Ondan çok şey öğrendim:
Her şeyi görmeyi, bilmeyi, ama üzerine vazife olmayanlara karışmamayı...
Çok konuşmamayı...
Hata yaptığın zaman, onu ört-bas etmeye çalışmamayı, açıkça özür dileyip telafi etmeyi...
Ve daha ince insanlık ve yönetim becerilerini.
İşte birkaç gün önce aniden yitirdiğimiz Kurthan Fişek böyle bir babanın oğluydu!
* * *
Nusret Fişek, her sabah Çankaya sırtlarındaki evinden Sıhhiye'deki Hacettepe'ye yürüyerek gelirdi; arabası da yoktu.
Bir gün niçin araba almadığını sordum.
"İki tane hayta oğlum var, arabayı bana bırakmazlar, ayrıca kaza maza yapıp başlarını belaya sokarlar" diye yanıt verdi.
Kurthan Fişek'le Gürhan Fişek'ten ilk o zaman haberdar oldum.
* * *
Daha sonra, Kurthan Fişek'i o zamanlar çıkan tek İngilizce gazete olan "Daily News"un editörü olarak tanıdım.
Bütün gazeteyi tek başına hazırladığını, daha doğrusu yazdığını öğrenince şaşkınlıktan dona kalmıştım.
Kurthan'la ilk tanıştığımızda "Ben senin babanın arkadaşıyım, sen benim için arkadaşımın oğlusun" demiştim.

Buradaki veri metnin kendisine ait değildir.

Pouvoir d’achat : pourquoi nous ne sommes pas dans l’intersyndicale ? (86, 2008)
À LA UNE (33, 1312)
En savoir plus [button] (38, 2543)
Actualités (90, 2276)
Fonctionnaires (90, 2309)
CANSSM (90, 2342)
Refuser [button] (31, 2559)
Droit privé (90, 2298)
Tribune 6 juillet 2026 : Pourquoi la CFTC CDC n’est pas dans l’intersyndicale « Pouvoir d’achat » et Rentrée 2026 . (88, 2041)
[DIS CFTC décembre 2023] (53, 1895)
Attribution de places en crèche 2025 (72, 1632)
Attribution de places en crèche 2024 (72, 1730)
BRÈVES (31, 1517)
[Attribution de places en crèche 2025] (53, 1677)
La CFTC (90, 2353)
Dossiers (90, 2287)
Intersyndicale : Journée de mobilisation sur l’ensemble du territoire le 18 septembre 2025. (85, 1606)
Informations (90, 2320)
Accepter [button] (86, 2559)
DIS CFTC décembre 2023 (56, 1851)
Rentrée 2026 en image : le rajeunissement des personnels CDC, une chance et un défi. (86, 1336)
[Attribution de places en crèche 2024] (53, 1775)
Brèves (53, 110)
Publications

İlk seferinde bu sözümü çok efendice karşıladı, bana müthiş bir sevgiyle yaklaştı.
İkinci sefer aynı cümleyi kullandığımda verdiği yanıtı burada yazmaya yasalar engel!
* * *
Büyük bir zeka...
Büyük bir bilgi birikimi...
Adeta bir dizel lokomotif gibi bitmez, tükenmez bir çalışma gücü...
Her girdiği ortama, her çalıştığı yere, zekasıyla, katkılarıyla, farklı kişiliğinin imzasını atan bir ses, bir üslup, bir davranış biçimi ve bir yaratıcılık.
O beden, o beyni taşıyamadı!
Büyük sanatçı Neyran Fişek'e, büyük hekim Gürhan Fişek'e, tüm sevenlerine başsağlığı ve sabır diliyorum.